━━━━━ Data under study
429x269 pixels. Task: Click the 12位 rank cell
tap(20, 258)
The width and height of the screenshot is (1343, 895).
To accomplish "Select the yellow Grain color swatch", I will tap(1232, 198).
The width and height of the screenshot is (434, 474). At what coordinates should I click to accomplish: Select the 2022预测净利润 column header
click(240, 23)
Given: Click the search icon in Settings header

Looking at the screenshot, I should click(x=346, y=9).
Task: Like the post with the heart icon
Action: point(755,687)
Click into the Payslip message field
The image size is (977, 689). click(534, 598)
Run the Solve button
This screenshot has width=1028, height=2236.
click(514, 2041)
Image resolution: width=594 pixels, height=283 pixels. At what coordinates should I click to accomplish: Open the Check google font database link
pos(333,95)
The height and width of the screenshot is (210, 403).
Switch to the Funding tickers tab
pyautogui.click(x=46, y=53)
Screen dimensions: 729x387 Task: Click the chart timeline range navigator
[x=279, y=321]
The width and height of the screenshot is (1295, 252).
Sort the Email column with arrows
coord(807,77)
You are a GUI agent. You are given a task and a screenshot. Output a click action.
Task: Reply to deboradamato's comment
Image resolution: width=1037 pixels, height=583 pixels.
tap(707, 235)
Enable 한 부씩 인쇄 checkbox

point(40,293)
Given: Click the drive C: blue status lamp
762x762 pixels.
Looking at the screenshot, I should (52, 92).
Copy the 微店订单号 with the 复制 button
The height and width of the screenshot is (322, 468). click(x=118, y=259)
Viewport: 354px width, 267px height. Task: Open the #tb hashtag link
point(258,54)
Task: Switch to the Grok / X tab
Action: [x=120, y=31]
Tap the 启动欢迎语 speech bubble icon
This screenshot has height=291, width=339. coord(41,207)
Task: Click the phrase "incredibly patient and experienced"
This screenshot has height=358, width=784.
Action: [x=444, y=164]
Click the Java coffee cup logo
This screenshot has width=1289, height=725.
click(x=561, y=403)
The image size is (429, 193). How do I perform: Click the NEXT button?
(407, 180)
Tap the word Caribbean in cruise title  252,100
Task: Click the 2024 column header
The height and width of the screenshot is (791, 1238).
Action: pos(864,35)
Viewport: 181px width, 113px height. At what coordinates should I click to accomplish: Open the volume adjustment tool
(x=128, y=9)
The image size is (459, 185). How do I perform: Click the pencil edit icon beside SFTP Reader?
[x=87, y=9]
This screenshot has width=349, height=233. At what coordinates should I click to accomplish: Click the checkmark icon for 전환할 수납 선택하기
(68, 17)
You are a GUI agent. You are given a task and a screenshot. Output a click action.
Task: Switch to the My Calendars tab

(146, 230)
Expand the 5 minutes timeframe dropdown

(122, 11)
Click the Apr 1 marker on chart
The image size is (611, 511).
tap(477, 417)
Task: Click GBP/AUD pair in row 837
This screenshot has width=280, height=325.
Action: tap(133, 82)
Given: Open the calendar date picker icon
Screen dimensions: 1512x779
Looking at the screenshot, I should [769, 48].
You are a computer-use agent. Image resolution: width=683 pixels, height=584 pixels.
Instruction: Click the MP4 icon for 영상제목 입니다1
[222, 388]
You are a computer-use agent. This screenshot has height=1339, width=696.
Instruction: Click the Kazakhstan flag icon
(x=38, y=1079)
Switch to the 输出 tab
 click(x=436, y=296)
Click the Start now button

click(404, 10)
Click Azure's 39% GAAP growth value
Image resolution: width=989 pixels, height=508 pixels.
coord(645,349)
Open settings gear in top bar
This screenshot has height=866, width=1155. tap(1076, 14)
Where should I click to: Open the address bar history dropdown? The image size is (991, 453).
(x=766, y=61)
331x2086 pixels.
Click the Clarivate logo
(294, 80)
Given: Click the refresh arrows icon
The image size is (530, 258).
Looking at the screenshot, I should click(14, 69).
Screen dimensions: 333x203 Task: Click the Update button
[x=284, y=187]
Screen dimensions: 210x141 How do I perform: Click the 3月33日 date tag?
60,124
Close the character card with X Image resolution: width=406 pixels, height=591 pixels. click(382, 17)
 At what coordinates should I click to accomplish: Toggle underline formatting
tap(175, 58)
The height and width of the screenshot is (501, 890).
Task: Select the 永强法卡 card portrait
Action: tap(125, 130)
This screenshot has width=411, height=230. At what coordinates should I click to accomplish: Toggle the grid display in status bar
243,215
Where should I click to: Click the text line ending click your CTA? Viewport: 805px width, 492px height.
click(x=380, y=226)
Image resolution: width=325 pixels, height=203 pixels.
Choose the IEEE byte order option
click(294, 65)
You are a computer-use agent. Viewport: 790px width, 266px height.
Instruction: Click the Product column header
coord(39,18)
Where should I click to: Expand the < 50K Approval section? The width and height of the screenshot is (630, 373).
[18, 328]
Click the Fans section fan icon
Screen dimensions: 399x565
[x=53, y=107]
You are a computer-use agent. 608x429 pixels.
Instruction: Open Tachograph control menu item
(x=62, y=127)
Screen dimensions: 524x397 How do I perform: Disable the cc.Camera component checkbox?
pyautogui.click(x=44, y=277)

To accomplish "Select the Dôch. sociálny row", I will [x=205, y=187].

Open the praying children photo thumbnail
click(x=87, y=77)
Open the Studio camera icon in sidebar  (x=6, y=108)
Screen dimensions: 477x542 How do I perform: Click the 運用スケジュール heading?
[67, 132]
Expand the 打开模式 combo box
━━━━━━━━━━
> [Task objective]: Search the material for the string "computer" and show every line that has it.

> [Final answer]:
You are a computer-use agent. Image resolution: width=683 pixels, height=584 pixels.
You are a computer-use agent. This screenshot has height=1339, width=696.
You are a computer-use agent. Viewport: 790px width, 266px height.
You are a computer-use agent. 608x429 pixels.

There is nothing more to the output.